El río de Santa Eulària está de luto. Hay silencio, patos sin dueños, peces ahogados en las cunetas, faros lánguidos y mortuorios días. Sus aguas, ebrias de anís del mono, se nutren de líquido lechoso difícil de digerir y olor a cloaca para deleite de astucias ratas. No hay huella del paso de fameliars. Habrán encontrado un pasadizo secreto. O, quizá, se han reencarnado en la reducida familia de patos que han sobrevivido como cual funambulista sobre una cinta de nailon. El río ya no es lo que era. La muerte silenciosa le acecha.

Por la mañana o por la tarde, qué más da.
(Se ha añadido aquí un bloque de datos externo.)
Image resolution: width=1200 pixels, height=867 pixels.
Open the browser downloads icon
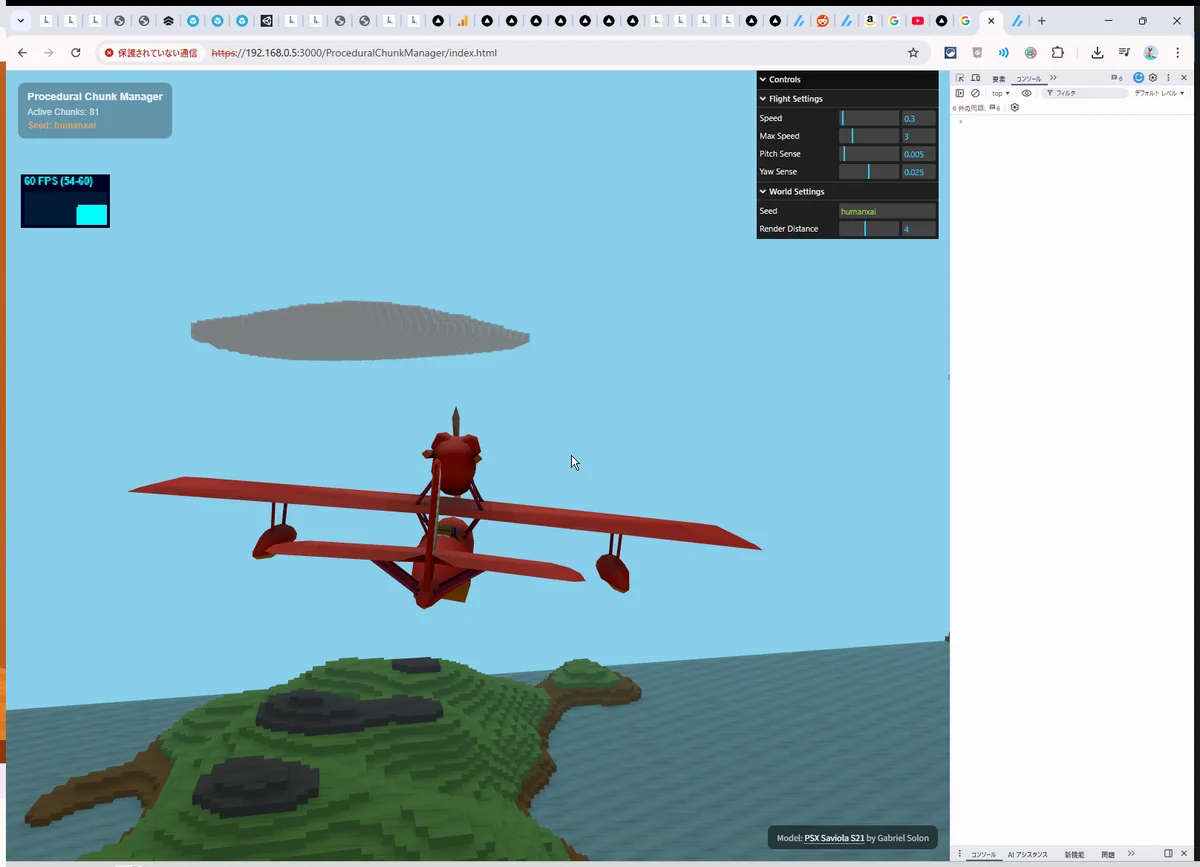1097,53
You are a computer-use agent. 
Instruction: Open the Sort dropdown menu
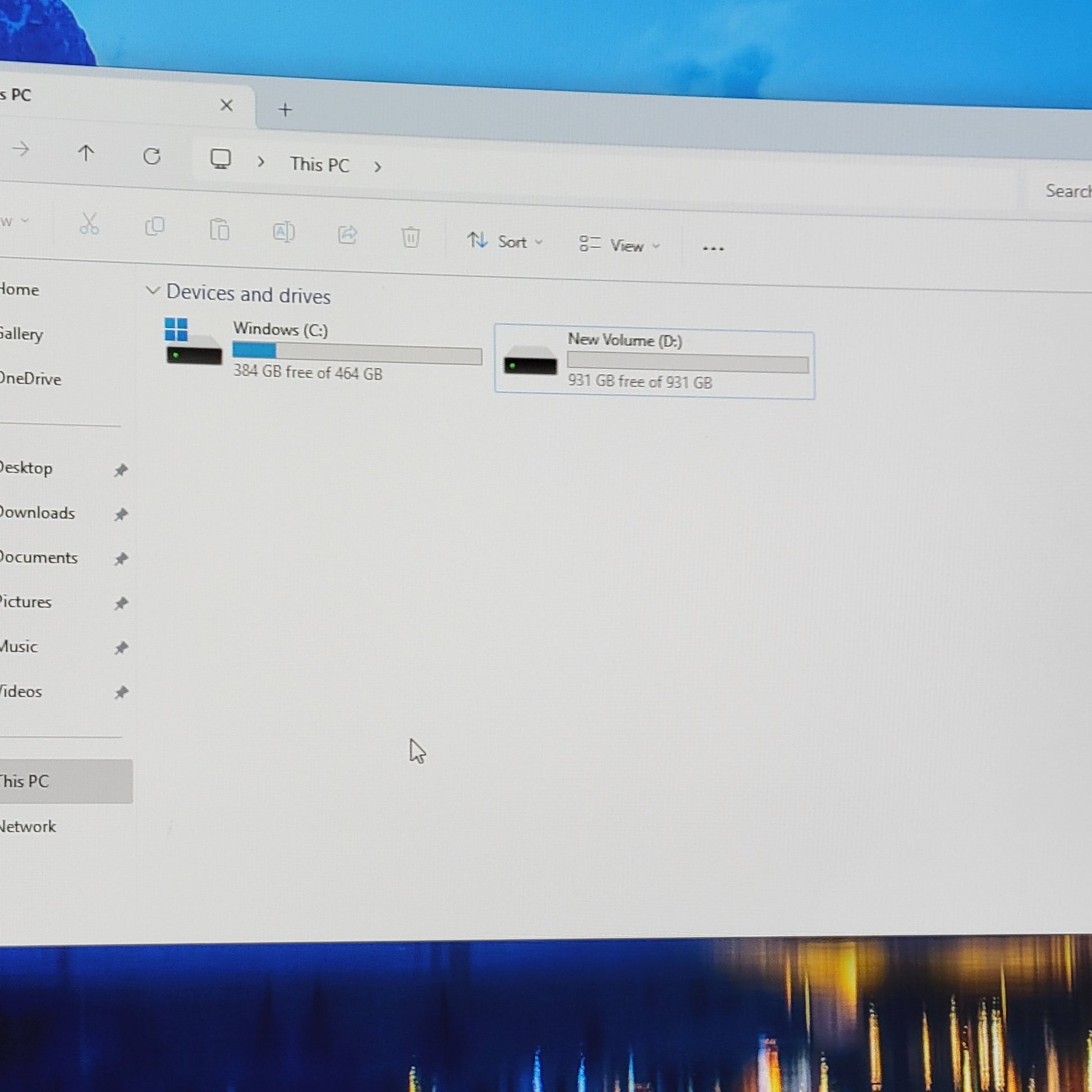tap(504, 241)
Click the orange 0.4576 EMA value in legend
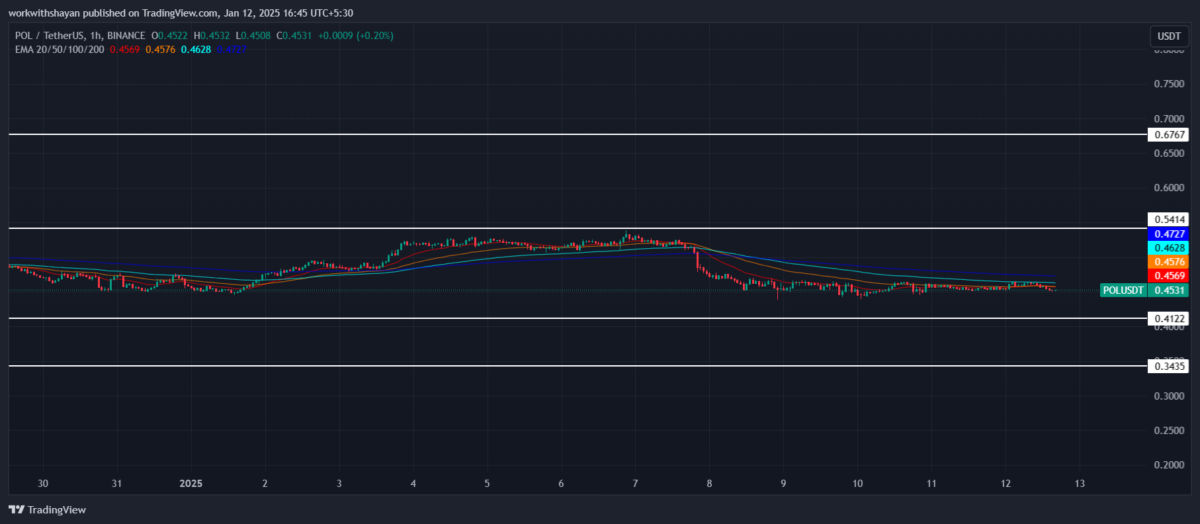1200x524 pixels. click(160, 49)
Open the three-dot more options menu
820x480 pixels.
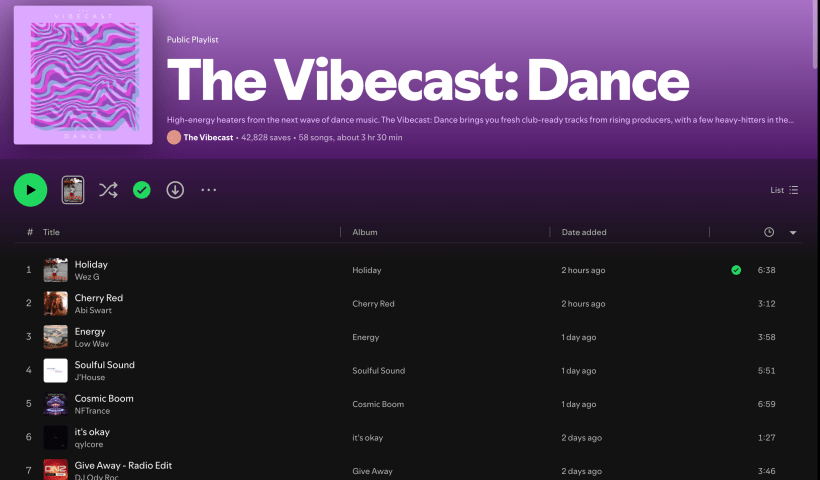(x=208, y=190)
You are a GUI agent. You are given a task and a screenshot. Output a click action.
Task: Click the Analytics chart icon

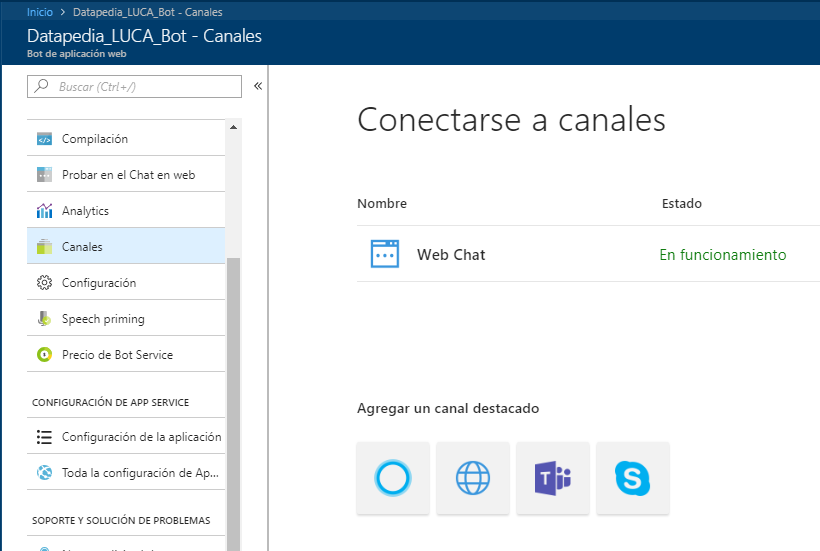[x=44, y=211]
Un paseo por la zona del río de Santa Eulària hace que busque razones a su estado deteriorado. Por momentos, me traslada a un panteón. De esos donde la vida ya no cuenta. ¿Dónde están los patos? ¡Sólo hay cuatro o cinco! ¿Por qué hay peces que han puesto fin a su vida? ¿Qué le ocurre al agua que ha cambiado a color blanquecino? ¿Habrá sido algún graciosillo? Me pregunto después de inhalar lo más parecido al tufo de una boñiga. Sigo sorprendido ante tal panorama desolador. Recuerdo respirar por este paseo mientras pedaleaba con mi Orbea. Recuerdo alimentar a los patos bajo días soleados y el canto de los pájaros. Ahora son ellos (los patos) quienes nos pueden saciar. Si los encuentras, claro. El 25 de agosto esta idílica postal se fundió a negro. Son muchos quienes deambulan con mascarillas improvisadas, a la vez que no se explican este tipo de contaminación. El cordón de seguridad también ha desaparecido por arte de magia, a pesar de no conocerse el foco. A 12 de septiembre no hay un resultado definitivo. Ni rastro de fecales ni de otras bacterias, según los análisis. ¿Entonces? La solución debe ser inmediata. El río reclama oxígeno. Los días llegan como veleros mar adentro. La procesión de los patos se ha echado a pique. Mientras tanto, los peces mueren, las algas se pudren, el mal olor ahuyenta y los patos desaparecen. ¿Hasta cuándo?